– ¿Qué es lo que te hace gracia? -pregunté.
– Nada. Estaba pensando en Wendell. Tiene una suerte bárbara. Aún pasarán varias horas antes de que empiecen a buscarlo.
– Contra eso no podemos hacer nada. Siempre cabe la posibilidad de que dé señales de vida -dije-. En realidad, tampoco podemos afirmar categóricamente que se haya marchado. Diablos, es que ni siquiera podemos demostrar que se haya llevado el barco.
– Lo conozco mucho mejor que tú. De un modo u otro, siempre acaba robando a todo el mundo.

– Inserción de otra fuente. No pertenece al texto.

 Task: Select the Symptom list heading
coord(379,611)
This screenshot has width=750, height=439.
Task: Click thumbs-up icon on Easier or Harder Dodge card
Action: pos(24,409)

Recorrimos el aparcamiento en busca del Jeep de Renata, pero no lo vimos por ninguna parte. Volvimos al bufete, recogí el VW y puse rumbo a Colgate. Pasé dos horas infernales viendo cómo me cambiaban la ventanilla trasera. Mientras tanto, me senté en la salita de espera sorbiendo un pésimo café que daban gratis en tazas de plástico y hojeando números atrasados de Autopistas de Arizona . Esta última operación sólo duró cuatro minutos. Salí del edificio y, según la costumbre que había adquirido últimamente, fui a la cabina telefónica del aparcamiento para aprovechar el tiempo. En cuanto me acostumbrase, podría prescindir incluso del despacho.
Llamé al teniente Whiteside, de Fraudes y Estafas, y le puse al día.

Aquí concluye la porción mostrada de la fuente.